16. M$ deliberatly blocking the installation of some applications

17. Windows 10 installing UNWANTED Windows Store apps without user consent

This all looks still true.  However, Microsoft is discontinuing Windows 7 support on 14 January, although one can buy some support for an obscene price for the next three years. Then, Windows 10 is it.  Microsoft is saying that future operating systems will be called new releases of Windows 10.  (There was some discussion of Windows 12 for a while, but that name seems to have been dropped.)  I dislike windows 10, what other choice do we have?

Link to comment
Share on other sites

4 hours ago, MVT said:

This all looks still true.  However, Microsoft is discontinuing Windows 7 support on 14 January, although one can buy some support for an obscene price for the next three years. Then, Windows 10 is it.  Microsoft is saying that future operating systems will be called new releases of Windows 10.  (There was some discussion of Windows 12 for a while, but that name seems to have been dropped.)  I dislike windows 10, what other choice do we have?

 

That is one hell of a long list. I think I grew a few more grey hairs just reading it. This is not a criticism of this thread, but rather the product/subject in question. And if you haven't seen it and you have a few hours to kill reading, take a look at this, which is the ongoing and updated motherload of everything that's wrong with Windows 10.  https://itvision.altervista.org/why-windows-10-sucks.html

 

3400 comments... lol

Link to comment
Share on other sites

I'm currently looking at migrating my systems ( couple of laptops & desktops ) to l*nux

I've looked at a few distro's & Zorin looks reasonable, the front end isn't too much of a shock to a life long windows user for a start

I've set it up on a couple of laptops, one dedicated & one dual boot which went without a hitch

I even put TDM on it, runs like a drugged slug on the laptop but I'm impressed it runs at all as it's a really low spec machine I just use for testing, basically I'm ironing out any issues before I tackle my main machine as I earn a living with that one

If anyone knows any major issues with Zorin (based on Ubuntu) please shout out

Also I'm looking at the possibility of running the existing W7 installation inside a virtual machine & isolating it from the network, I'd really like to do it without reinstalling windows & just let W7 sort out the sudden disappearance of half it's resources, anyone know if that's doable ?
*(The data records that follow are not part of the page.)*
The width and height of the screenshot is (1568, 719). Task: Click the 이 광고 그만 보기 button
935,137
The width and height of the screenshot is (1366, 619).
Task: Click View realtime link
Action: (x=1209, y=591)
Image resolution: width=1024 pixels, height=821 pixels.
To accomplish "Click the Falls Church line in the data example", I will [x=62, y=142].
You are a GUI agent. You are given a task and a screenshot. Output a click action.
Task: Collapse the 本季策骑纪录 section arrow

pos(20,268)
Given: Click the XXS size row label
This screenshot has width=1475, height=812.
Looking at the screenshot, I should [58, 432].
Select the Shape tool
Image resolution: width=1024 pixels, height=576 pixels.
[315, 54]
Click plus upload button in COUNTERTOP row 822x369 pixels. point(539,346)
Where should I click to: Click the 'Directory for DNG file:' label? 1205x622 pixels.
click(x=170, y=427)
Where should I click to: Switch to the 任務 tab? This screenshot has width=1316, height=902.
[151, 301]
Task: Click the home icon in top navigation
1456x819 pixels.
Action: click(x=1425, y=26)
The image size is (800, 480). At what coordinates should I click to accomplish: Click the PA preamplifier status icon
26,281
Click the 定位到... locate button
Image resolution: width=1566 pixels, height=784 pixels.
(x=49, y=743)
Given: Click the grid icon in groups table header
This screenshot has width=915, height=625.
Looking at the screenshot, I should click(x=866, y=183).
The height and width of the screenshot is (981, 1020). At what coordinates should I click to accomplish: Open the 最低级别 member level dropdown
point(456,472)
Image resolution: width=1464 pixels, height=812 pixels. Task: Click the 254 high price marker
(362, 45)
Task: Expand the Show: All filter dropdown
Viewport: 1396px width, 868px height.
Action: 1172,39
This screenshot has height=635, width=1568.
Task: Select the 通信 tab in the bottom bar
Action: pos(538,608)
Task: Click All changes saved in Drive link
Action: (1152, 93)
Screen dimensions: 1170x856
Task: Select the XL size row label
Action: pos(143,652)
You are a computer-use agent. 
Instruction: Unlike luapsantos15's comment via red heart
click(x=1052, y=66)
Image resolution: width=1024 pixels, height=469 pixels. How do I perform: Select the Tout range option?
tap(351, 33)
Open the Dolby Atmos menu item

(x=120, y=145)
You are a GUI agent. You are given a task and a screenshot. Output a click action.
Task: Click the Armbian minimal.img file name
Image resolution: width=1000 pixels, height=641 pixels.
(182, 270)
I may just ditch W7 as I can't think of any apps I use under W7 that haven't got equivalents under l*nux, I'd quite like my thief installs to work but I can ask on ttlg for that

Link to comment
Share on other sites

Zorin seems OK. The big problem I have had with Linux on laptops is there is always, ALWAYS, some incompatible hardware that requires some custom config of files somewhere, and it's hard to google answers to specifically your own exact issue. Linux is not nearly as plug and play as Windows is, since Microsoft is the juggernaut that can spend billions on development and driving the market where Linux cannot, this makes sense. With Linux you always have to do some config coding.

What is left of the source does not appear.